- Page extract:
1. Speech and thought presentation in the novel

1.1. categorization of speech presentation.

Before it is possible to give an account of how speech is represented in Jane Austen’s novel Pride and Prejudice , it is at first necessary to have a closer look at the definitions of the various speech presentations in general. There are several choices available to the author to demonstrate a character speech as well as thought. These choices enable the author to endue the narration with different viewpoints and meanings. “[…] Variation in speech presentation […] allows the authors to indicate how important a piece of speech is. In general terms, Indirect Speech appears to be a backgrounding, and Direct Speech a foregrounding device.” (Short 1996, 292-293)

However, there are more options one can choose to present speech acts than solely direct and indirect speech. In order to give a complete review of the different possibilities of speech presentation, the researcher will begin with the least direct and most minimalist form, the Narrator’s Representation of Speech (NRS), using Short’s term. (compare: Short 1996, 293 ff.) The narrator here informs the reader that a speech act has taken place without giving any further details about the topic or the tone. 'He was talking with her for a while' is an example of NRS which reveals the narrator’s complete control over the speech act, but with a perspective so distanced from the original words of the conversation that the reader only comes to know that a speech act occurred but is unaware about the topic and the tone of the speakers.

In comparison to NRS, the Narrator’s Representation of Speech Acts (NRSA) provides the reader with slightly more information about what is said. Though still completely under the narrator’s control, a particular act of speech is now being presented and in some cases even the subject matter that is talked about. “'Speech Act' is the term used to designate ACTS performed by saying something e.g. complaining, instructing, questioning, pleading, arguing.” (Short 2005, 1) In the example 'He told her about his upcoming holidays' the reader gets an indication of the speech act the speaker uses as well as the topic he talks about. Yet the reader is still left uninformed about what the person said precisely and “as a consequence, [this phrase] can be seen as a summary of a longer piece of discourse […]”. (Short 1996, 293) The two forms of speech presentation mentioned so far, NRS and NRSA, indeed are possibilities to inform the reader that a speech act has taken place but are nevertheless not expressive enough to be analysed in Pride and Prejudice . These forms are merely mentioned for the sake of completeness.

In the following research, the analysis will be limited to direct, indirect and free indirect speech in the novel as well as the presentation of thoughts as an indirect version of speech acts. As the following forms of speech and thought presentation will be analysed further down in Jane Austen’s Pride and Prejudice , the example-quotes will be extracted from this very novel.

- What is asked:
- 1) Answer these questions about the speech-presentation text:
(a) What term from Short does the researcher use for the least direct and most minimalist form of speech presentation?
(b) According to the quotation from Short 1996, what kind of device does Indirect Speech appear to be?
(c) To which forms will the analysis of Pride and Prejudice be limited?
- 2) Can you copy out the records from the line containing "Given: Click the" through the end of the records, both ends included, and omit the pictures?
The text and the records have nothing to do with each other.

- Given data:
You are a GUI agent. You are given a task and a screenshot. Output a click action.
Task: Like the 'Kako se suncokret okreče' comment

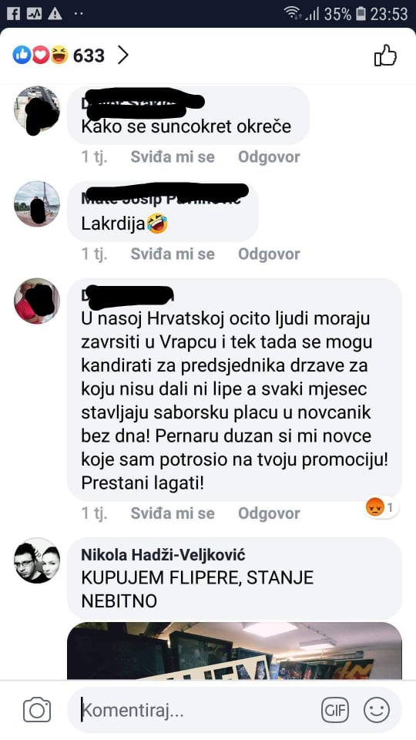(173, 156)
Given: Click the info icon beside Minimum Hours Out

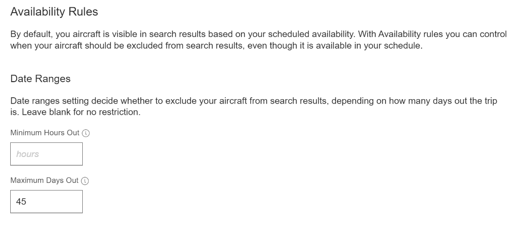Looking at the screenshot, I should (86, 133).
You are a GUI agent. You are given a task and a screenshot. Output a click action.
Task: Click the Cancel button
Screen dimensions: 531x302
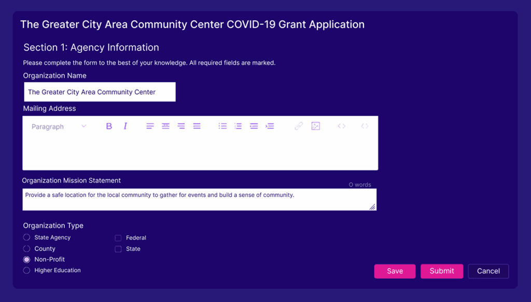pos(488,271)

- Exercise results:
- 1)
(a) The Narrator's Representation of Speech (NRS).
(b) A backgrounding device.
(c) Direct, indirect and free indirect speech, along with the presentation of thoughts as an indirect version of speech acts.

- 2)
Given: Click the info icon beside Minimum Hours Out

Looking at the screenshot, I should (86, 133).
You are a GUI agent. You are given a task and a screenshot. Output a click action.
Task: Click the Cancel button
Screen dimensions: 531x302
pos(488,271)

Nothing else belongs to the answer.